Under former chief executive Fred “the Shred” Goodwin – dubbed “Britain’s most notorious banker” – RBS embarked on a global takeover spree, briefly making it the world’s biggest bank before it crashed spectacularly. It was bailed out in 2008 to the tune of £46bn in taxpayer cash, and Goodwin became a lightning rod for public anger.

By contrast, Dame Alison’s public image could not have been further from Goodwin’s. A bank lifer who joined as a trainee, she spent years patiently climbing the corporate ladder and, later, cleaning up the disgraced investment banking division of RBS.

When she succeeded Ross McEwan as chief executive a year later, she immediately set about replacing the RBS brand with the less toxic NatWest one, while launching a company-wide process to find the lender’s “purpose”.

“I truly believe that if you are going to lead an organisation and create an organisation that has value over the long-term, it has to be purpose-led,” she told the Blueprint for Better Business podcast last month

But as the ESG movement has grown, and a cottage industry of consultants, spinners and auditors have sprung up around it, so too have the risks of companies getting things wrong.

How true. In other words, ‘go woke, go broke’. The article has several other examples, from Unilever to Mars confectionery.

The view from Ireland

And, finally, we have an expression of gratitude from Ireland for Nigel Farage’s heroic efforts in the bank account closure debacle from Gript‘s John McGuirk:

he has been unwilling to make any compromises in order to be liked by the sort of people who despise the things he believes in. In this case, for example, the easier thing would undoubtedly have been to say nothing and find a new bank – but by refusing to go quietly, it has ended up being the Natwest CEO, Dame Alison Rose, who needs to find herself a new bank.

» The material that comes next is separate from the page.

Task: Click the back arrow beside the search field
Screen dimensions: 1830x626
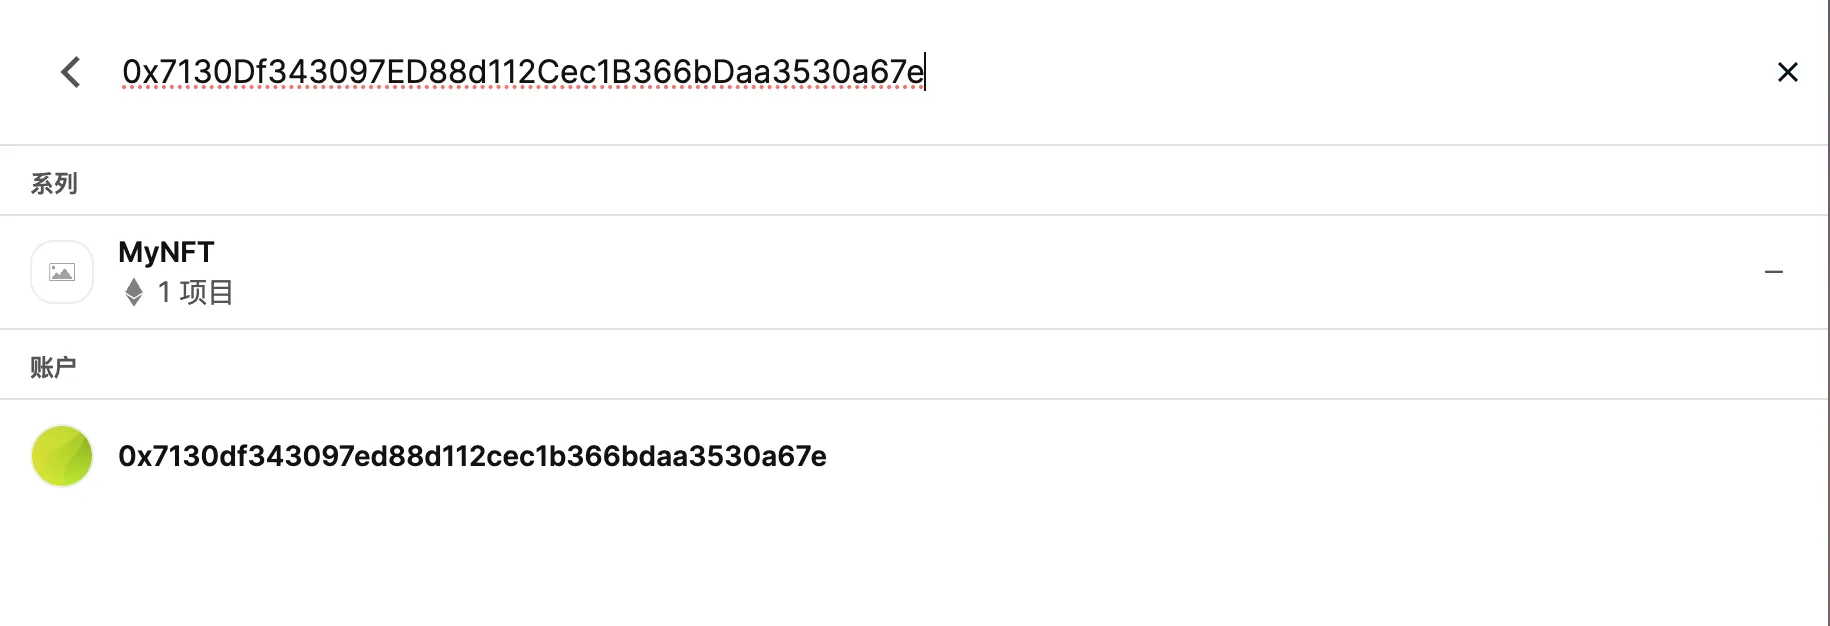Action: point(71,72)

And the Farage row has won a victory not only for himself, but for others: Because if they can’t do it to Nigel Farage, the architect of Brexit and just about everything else that people like Fintan O’Toole consider to be pestilent, then it has become much harder to do it to any of the rest of us.

There is no doubt in my mind, for example, that had they gotten away with doing what they did to Nigel Farage, then just about anyone prominent who stubbornly hangs onto the view that men and women are born, not assigned, would have found themselves without a bank in short order. The same would be true of anyone in Ireland prominently associated with protests about immigration.

That, after all, is how society works now: The ruling liberal order is maintained through a strict regime of incentives and punishments. If you want to keep your job and your nice life, keep your mouth shut.

We owe Farage for challenging that, and preserving the very essence of what it is supposed to be to live in a free society: The right to say loudly and proudly, without fear of punishment, that the people who are ruling your country are buffoons …

Farage has always been hated precisely because he punctures that and appeals to something more enduring: The common wisdom of the ordinary person who knows that what they are hearing is nonsense, but lacks the confidence to argue with “experts agree”. That, above all, is why they hate him, and why they try to shut him up at every opportunity.

It is also why, as in this case, he keeps winning. Lest this sound like an homage, there are many things this writer differs from Farage on – Brexit being just one. But in Farage versus Natwest, as in so many things before, he has once again shown that his existence is something for which every true democrat should be thankful.

If they’d gotten away with doing this to him, the rest of us were next in line.

Well said!

I will be moving on to other topics this week, so I hope this will be the last banking post for a while.